Elle est une onde vibrant à la surface de mon être comme le son clair chanté par le verre de cristal, un son pur touchant l’âme et l’esprit de l’homme en paix assis bien sagement le matin sur le bord de son lit. Un homme qui attend le bon moment de se lever, de se mettre en mouvement, de rentrer joyeusement dans sa vie et de partir à l’aventure. Une vie longue et belle, simple et paisible comme une douce soirée d’été qui enveloppe de son voile de gaîté l’âme des amours éphémères…

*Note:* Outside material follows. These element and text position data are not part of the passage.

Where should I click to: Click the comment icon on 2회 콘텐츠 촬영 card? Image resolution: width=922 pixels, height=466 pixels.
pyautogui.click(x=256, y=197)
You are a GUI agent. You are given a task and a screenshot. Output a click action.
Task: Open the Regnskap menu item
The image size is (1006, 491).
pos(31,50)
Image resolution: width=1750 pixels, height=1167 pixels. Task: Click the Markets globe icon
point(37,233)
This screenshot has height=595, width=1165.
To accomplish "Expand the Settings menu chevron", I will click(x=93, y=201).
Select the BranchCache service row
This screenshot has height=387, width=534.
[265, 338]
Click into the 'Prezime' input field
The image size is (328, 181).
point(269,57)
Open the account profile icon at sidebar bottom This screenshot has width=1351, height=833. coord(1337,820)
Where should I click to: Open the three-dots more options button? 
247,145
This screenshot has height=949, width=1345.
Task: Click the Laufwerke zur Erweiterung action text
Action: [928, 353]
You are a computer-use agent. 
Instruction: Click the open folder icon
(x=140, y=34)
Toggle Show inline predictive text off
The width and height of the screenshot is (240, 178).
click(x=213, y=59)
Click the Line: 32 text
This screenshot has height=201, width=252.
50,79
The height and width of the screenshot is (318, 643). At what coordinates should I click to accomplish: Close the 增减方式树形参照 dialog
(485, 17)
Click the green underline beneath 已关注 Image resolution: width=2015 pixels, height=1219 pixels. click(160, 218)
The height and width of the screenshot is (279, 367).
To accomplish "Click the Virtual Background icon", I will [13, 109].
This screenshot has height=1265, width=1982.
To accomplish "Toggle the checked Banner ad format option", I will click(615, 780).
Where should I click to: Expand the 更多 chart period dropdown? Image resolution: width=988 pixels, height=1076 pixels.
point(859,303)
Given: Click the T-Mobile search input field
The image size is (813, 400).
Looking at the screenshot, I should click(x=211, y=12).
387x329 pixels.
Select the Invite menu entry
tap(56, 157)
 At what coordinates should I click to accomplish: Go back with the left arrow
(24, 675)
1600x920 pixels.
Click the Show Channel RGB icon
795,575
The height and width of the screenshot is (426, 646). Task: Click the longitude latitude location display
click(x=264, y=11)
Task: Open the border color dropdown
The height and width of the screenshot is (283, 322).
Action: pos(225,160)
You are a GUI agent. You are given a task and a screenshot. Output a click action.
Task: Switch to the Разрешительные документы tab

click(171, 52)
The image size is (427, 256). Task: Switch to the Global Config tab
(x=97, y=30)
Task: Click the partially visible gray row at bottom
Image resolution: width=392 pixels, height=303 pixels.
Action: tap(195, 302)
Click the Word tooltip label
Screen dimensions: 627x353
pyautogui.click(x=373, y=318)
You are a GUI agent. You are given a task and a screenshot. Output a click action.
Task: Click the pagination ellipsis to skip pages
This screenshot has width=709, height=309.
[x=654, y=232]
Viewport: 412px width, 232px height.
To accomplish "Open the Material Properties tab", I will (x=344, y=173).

« L’amour s’en va comme cette eau courante. L’amour s’en va. Comme la vie est lente et comme l’espérance est violente. Vienne la nuit sonne l’heure. Les jours s’en vont, je demeure… » (Guillaume Apollinaire)
…Elle est une onde dans l’eau quand il pleut à grosses gouttes sur mon cœur, sur mes joues, les jours d’orage, les soirs d’ennui, les nuits d’oubli, de rage et de désespoir ; les matins de tristesses, de spleen, et de gravité quand je tombe, tombe, tombe de haut, de très haut et que je me rétame la gueule la première sur le goudron, sur la noirceur hypocrite qu’un vieux pote a laissé traîner… Quand il pleut à grosses gouttes, une par une, l’une après l’autre, l’une sur l’autre, en s’écrasant en de petits plouf plouf plouf plouf très réguliers dans le bac de ma douche comme pour me tenir en alerte parce que je ne vais pas bien, parce que je me sens mal et que je ne sais comment faire pour arrêter ce cauchemar. Quand il pleut à grosses gouttes…, quand il pleut à grosses gouttes par une chaude journée d’été sur mon corps ruisselant, les cheveux trempés, dégoulinants mais heureux d’être en vie, de sentir le contact apaisant de cette eau tiède et céleste sur ma peau asséchée, tarie par l’amertume de certains goûts amers dans le fond de ma gorge.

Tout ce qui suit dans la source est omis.